On Fri, 2026-03-20 at 10:46 -0500, Robert Dubner wrote:
> > -----Original Message-----
> > From: Richard Biener <[email protected]>
> > Sent: Friday, March 20, 2026 03:24
> > To: Robert Dubner <[email protected]>
> > Cc: [email protected]
> > Subject: Re: COBOL: Hoping for insight with middle-end computation
> > time.
> >
> > On Fri, Mar 20, 2026 at 12:23 AM Robert Dubner <[email protected]>
> > wrote:
> > >
> > > It happens that COBOL has the COMPUTE statement. It takes the
> > > form of,
> > > for example, COMPUTE DDD = AAA + BBB.
> > >
> > > We implement that by creating a temporary variable, using that as
> > > the
> > > target of an addition of AAA and BBB, and then doing an
> > > assignment to
> > > DDD.
> > > (Recall that COBOL variables can be quite complex, so we are a
> > > long way
> > > from being able to do this with an ADD_EXPR.)
> > >
> > > We have determined that the way I've been producing GENERIC for
> > > that
> > > results in N-squared computation time somewhere in the middle
> > > end.
> > >
> > > I have been tearing my hair out trying to figure out what's
> > > causing that
> > > N-squared behavior. I commented away the assignment, and I got
> > > rid of
> > > the
> > > arithmetic. All that's left is the creation of the temporary,
> > > and some
> > > IF
> > > statements that are generated to test for errors along the way of
> > > the
> > > computation. (COBOL has a very rich error-detection and
> > > exception-generating facility.
> > >
> > > The remaining GIMPLE for a single iteration (as shown by
> > > -fdump-tree-gimple) is shown below. The "phase opt and generate"
> > > times
> > > for repetitions of that GIMPLE are shown here:
> > >
> > > phase opt Factor
> > > Repeats & generate
> > > 1,000 0.17
> > > 2,000 0.49 2.9
> > > 4,000 1.55 3.2
> > > 8,000 7.56 4.9
> > > 16,000 49.31 6.5
> > > 32,000 281.29 5.7
> > >
> > > I have been struggling with this for days.
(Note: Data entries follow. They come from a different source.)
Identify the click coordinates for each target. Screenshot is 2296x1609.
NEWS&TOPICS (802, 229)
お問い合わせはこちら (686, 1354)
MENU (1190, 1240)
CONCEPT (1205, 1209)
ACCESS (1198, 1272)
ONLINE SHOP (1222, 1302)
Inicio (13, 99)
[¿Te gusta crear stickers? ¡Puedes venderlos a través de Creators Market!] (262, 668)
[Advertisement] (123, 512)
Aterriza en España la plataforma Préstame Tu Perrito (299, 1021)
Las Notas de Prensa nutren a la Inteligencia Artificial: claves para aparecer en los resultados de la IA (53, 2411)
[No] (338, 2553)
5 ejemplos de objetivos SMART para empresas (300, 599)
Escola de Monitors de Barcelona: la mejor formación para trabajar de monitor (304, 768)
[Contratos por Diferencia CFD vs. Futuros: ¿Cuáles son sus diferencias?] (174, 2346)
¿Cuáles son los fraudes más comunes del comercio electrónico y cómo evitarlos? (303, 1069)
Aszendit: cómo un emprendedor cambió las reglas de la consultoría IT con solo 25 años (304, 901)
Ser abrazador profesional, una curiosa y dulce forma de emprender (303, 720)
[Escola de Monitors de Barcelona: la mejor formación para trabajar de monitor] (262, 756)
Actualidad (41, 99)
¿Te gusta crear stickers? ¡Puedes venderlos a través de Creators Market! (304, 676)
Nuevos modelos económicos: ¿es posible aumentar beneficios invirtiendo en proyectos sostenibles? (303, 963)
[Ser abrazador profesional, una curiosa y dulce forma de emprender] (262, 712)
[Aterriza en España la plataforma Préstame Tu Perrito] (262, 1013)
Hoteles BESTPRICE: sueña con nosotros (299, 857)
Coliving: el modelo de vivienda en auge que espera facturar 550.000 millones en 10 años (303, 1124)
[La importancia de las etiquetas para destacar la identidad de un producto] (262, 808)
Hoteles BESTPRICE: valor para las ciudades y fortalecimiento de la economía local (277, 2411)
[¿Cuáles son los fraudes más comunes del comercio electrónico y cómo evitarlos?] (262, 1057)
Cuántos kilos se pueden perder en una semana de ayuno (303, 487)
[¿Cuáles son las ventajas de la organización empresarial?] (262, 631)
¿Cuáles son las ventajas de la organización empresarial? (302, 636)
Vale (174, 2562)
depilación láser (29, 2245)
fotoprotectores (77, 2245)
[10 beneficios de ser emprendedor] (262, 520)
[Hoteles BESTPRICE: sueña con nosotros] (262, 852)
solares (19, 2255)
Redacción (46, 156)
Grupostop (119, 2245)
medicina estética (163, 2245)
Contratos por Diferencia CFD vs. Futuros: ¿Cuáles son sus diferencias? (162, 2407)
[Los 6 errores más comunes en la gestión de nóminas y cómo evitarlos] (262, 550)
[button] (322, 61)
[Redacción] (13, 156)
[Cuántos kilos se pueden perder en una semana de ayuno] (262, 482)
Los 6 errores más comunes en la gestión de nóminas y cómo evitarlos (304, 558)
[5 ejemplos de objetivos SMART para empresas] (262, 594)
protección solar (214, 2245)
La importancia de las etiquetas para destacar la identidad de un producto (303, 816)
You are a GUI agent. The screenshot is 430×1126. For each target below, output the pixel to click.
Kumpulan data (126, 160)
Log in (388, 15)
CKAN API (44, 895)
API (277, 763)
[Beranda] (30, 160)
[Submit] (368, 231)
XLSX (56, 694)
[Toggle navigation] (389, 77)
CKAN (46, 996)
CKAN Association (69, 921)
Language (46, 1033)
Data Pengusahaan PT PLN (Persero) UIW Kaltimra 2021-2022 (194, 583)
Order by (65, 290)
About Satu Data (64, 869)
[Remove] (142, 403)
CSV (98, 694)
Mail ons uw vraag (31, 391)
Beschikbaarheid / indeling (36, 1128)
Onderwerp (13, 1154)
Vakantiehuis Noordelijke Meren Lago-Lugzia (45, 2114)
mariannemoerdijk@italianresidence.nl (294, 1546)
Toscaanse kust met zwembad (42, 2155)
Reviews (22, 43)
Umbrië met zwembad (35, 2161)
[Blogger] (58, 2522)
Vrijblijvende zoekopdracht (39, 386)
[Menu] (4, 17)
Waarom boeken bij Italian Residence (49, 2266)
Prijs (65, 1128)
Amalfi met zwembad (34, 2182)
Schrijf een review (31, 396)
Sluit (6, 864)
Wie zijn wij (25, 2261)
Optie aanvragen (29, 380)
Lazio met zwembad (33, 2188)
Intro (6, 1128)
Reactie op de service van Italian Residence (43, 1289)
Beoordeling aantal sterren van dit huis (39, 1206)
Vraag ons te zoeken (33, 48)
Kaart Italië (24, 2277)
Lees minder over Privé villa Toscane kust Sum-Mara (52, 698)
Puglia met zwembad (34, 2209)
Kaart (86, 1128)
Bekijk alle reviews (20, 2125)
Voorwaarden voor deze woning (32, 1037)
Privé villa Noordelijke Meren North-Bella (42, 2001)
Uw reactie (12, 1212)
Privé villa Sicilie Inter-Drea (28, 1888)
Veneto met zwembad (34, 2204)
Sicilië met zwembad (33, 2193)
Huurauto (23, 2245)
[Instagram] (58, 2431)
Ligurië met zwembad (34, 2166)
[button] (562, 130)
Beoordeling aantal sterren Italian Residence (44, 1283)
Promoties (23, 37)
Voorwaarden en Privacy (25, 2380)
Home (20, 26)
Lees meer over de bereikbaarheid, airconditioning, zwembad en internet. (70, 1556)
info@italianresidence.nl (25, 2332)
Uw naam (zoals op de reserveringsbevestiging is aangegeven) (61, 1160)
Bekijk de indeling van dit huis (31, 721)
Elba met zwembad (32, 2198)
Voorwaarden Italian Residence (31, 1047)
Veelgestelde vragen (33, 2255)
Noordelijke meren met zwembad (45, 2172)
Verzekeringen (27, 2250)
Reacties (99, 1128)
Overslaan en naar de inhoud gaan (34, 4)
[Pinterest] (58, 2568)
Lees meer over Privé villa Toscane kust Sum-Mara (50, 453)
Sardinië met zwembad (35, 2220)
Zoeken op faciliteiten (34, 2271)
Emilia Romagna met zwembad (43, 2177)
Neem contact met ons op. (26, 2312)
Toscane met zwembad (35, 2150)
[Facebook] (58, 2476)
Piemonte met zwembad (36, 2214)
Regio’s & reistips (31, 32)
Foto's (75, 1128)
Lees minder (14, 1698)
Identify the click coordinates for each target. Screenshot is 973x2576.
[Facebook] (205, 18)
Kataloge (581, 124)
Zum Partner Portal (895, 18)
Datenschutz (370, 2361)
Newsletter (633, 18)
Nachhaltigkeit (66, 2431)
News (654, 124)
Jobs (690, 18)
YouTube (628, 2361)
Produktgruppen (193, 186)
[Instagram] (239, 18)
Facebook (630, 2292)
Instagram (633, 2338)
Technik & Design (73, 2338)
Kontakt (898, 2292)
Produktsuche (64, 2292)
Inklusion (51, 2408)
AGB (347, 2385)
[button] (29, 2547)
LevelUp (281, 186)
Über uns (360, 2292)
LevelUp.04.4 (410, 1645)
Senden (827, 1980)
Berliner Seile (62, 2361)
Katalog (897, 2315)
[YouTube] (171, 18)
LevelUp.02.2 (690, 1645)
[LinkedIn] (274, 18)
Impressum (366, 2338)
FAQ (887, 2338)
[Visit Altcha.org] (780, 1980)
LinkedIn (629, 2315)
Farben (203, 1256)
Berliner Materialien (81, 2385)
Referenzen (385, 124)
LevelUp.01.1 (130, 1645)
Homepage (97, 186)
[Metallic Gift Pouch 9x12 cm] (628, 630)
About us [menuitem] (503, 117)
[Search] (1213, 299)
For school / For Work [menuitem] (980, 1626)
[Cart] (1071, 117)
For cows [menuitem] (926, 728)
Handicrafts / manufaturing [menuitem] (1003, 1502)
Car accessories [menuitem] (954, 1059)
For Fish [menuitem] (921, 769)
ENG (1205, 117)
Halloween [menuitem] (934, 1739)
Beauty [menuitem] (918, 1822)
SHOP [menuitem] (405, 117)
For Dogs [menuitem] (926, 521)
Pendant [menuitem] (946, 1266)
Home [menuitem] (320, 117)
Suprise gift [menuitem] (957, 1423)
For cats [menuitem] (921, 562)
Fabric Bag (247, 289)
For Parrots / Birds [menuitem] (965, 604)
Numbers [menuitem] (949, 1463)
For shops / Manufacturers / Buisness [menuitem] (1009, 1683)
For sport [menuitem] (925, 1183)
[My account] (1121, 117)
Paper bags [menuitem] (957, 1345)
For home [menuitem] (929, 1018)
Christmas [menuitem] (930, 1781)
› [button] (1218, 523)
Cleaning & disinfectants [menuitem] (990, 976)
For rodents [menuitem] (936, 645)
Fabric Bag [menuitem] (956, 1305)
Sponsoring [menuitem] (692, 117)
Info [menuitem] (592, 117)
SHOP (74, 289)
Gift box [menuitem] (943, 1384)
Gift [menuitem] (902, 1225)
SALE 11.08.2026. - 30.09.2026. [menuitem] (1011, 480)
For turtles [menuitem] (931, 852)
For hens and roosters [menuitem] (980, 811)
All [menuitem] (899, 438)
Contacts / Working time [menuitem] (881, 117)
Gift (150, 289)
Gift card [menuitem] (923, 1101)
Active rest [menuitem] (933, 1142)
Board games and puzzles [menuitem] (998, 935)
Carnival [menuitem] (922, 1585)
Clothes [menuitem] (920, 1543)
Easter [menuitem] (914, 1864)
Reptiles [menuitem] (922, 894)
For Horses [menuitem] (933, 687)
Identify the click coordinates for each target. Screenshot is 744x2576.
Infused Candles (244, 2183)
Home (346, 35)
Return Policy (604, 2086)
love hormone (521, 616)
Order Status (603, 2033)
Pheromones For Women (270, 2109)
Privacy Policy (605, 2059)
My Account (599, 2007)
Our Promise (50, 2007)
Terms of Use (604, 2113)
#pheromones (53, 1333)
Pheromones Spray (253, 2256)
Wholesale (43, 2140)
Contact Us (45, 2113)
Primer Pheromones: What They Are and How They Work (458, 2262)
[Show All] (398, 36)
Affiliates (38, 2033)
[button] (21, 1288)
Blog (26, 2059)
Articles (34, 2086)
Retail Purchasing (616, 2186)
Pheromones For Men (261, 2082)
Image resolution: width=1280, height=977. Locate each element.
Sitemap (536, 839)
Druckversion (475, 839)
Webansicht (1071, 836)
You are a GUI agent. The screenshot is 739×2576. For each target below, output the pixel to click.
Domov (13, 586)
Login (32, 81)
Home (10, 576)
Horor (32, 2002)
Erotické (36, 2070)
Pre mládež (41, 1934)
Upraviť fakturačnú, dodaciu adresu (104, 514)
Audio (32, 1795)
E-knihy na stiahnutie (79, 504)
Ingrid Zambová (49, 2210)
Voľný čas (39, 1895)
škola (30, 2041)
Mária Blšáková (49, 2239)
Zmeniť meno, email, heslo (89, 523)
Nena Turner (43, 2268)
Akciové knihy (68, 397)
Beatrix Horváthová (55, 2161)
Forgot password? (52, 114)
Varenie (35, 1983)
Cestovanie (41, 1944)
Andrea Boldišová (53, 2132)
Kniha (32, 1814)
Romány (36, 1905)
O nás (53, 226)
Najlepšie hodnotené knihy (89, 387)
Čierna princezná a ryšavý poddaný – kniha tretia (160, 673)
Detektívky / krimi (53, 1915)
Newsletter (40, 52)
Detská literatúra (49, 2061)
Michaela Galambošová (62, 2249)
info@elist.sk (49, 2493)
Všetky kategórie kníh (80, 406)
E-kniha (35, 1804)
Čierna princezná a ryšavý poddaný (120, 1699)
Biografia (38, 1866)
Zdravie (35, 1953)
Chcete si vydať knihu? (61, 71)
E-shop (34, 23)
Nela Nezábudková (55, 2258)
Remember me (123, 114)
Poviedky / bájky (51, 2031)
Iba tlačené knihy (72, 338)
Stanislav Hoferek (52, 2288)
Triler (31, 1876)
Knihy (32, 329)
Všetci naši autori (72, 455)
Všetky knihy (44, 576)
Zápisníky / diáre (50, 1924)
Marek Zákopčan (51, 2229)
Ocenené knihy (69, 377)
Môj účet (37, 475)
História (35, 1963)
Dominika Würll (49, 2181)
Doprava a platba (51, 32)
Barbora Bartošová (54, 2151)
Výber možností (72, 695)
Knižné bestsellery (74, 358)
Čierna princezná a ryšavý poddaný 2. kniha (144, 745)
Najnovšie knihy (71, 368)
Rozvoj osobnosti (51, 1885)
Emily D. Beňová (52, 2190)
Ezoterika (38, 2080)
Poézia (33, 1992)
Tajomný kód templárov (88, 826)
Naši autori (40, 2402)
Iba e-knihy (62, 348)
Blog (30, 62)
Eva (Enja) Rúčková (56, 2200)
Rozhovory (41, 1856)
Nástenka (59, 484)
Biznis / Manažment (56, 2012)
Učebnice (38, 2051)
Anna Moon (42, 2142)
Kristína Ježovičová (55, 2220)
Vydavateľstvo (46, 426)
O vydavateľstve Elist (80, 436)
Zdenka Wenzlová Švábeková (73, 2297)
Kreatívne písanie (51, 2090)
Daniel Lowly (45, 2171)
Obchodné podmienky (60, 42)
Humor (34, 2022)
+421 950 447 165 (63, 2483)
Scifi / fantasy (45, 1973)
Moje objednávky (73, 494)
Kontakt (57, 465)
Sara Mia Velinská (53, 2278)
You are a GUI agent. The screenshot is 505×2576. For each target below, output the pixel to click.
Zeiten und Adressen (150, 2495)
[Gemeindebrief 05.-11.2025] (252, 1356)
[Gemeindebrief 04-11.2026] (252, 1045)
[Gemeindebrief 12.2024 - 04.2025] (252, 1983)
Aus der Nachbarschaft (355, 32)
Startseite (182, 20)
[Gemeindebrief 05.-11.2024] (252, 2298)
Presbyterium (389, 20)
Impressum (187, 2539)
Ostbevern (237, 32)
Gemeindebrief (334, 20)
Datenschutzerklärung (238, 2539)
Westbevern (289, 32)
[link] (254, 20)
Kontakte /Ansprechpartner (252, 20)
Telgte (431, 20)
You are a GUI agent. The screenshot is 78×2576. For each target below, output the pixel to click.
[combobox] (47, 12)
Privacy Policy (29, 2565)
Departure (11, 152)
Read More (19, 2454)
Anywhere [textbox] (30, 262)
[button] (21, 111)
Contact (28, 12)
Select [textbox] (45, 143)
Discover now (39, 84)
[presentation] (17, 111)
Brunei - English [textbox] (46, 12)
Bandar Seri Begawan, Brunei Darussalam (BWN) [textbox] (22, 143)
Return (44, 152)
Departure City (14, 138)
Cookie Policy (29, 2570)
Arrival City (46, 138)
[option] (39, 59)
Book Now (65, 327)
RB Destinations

Is there an
> > > explanation for
> > > why the following GIMPLE is resulting in that N-squared behavior?
> > >
> > > I agree that the conditionals are a bit convoluted, and Jim and I
> > > are
> > > working to do COMPUTE in a much improved way. But I still feel a
> > > need
> > > to
> > > understand what's going on!
> >
> > Can you share a COBOL testcase that shows what you observe above?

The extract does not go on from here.